4 Aux termes de l'article 2, paragraphes 1 et 6, de la directive 89-665:
"1. Les États membres veillent à ce que les mesures prises aux fins des recours visés à l'article 1er prévoient les pouvoirs permettant:
a) de prendre, dans les délais les plus brefs et par voie de référé, des mesures provisoires ayant pour but de corriger la violation alléguée ou d'empêcher d'autres dommages d'être causés aux intérêts concernés [...];
b) d'annuler ou de faire annuler les décisions illégales, y compris de supprimer les spécifications techniques, économiques ou financières discriminatoires figurant dans les documents de l'appel à la concurrence, dans les cahiers des charges ou dans tout autre document se rapportant à la procédure de passation du marché en cause;
c) d'accorder des dommages-intérêts aux personnes lésées par une violation.
[...]
6. Les effets de l'exercice des pouvoirs visés au paragraphe 1 sur le contrat qui suit l'attribution d'un marché sont déterminés par le droit national.

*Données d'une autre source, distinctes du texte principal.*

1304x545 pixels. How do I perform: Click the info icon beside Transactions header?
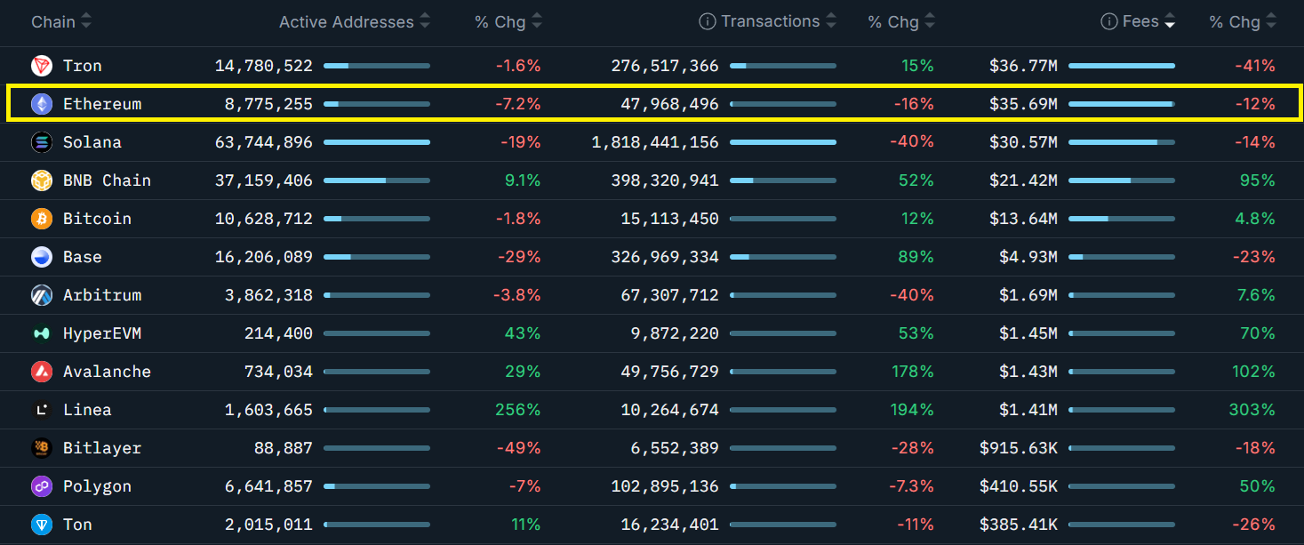click(x=708, y=22)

En outre, sauf si une décision doit être annulée préalablement à l'octroi de dommages-intérêts, un État membre peut prévoir que, après la conclusion du contrat qui suit l'attribution d'un marché, les pouvoirs de l'instance responsable des procédures de recours se limitent à l'octroi des dommages-intérêts à toute personne lésée par une violation."

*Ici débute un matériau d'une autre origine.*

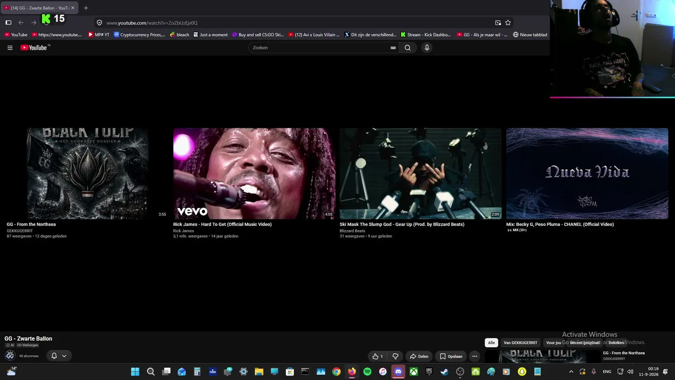Select the 'Van GEKKUGERRIT' filter chip
The width and height of the screenshot is (675, 380).
click(x=520, y=343)
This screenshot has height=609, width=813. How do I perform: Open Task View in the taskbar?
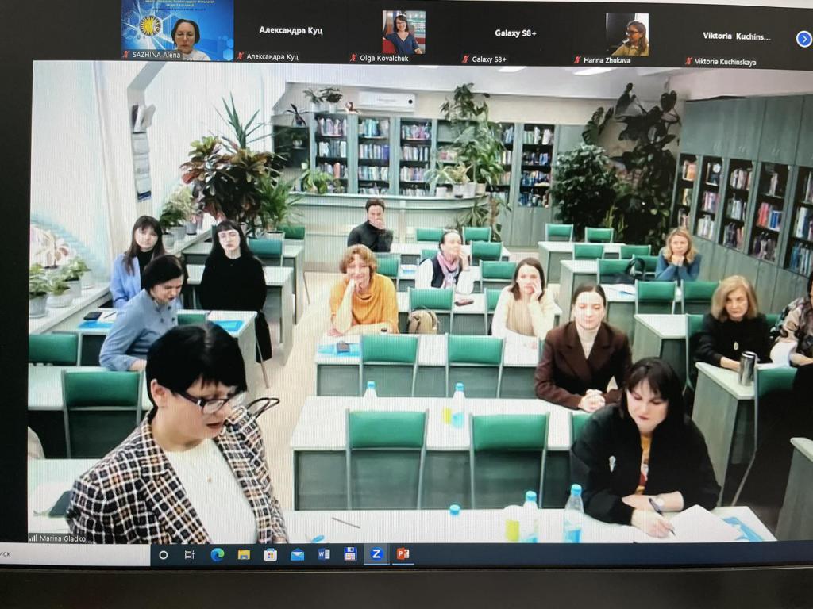click(x=190, y=554)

La réglementation nationale
5 La loi fédérale de 2002 sur la passation des marchés publics (Bundesvergabegesetz 2002, BGBl. I, 99-2002, ci-après le "BVergG") prévoit notamment une distinction entre les décisions qui peuvent être attaquées séparément et celles qui ne peuvent pas l'être.
6 Selon l'article 20, point 13, sous a), aa), du BVergG, les décisions qui peuvent être attaquées séparément dans la procédure d'adjudication publique sont l'appel d'offres, diverses constatations intervenues pendant le délai de soumission des offres et la décision d'attribution.
7 L'article 20, point 13, sous b), du BVergG dispose:
"Les décisions qui ne peuvent être attaquées séparément sont toutes les autres précédant dans le temps des décisions qui peuvent être attaquées séparément. Les décisions qui ne peuvent pas être attaquées séparément ne peuvent l'être que conjointement avec des décisions ultérieures susceptibles d'être attaquées séparément."
8 Selon l'article 166, paragraphe 2, point 1, du BVergG, un recours est irrecevable en tant qu'il n'est pas dirigé contre une décision susceptible d'être attaquée séparément.
9 Il ressort de l'article 162, paragraphe 5, du BVergG que, après le retrait d'un appel d'offres, le Bundesvergabeamt est compétent uniquement pour vérifier si ce retrait était illégal.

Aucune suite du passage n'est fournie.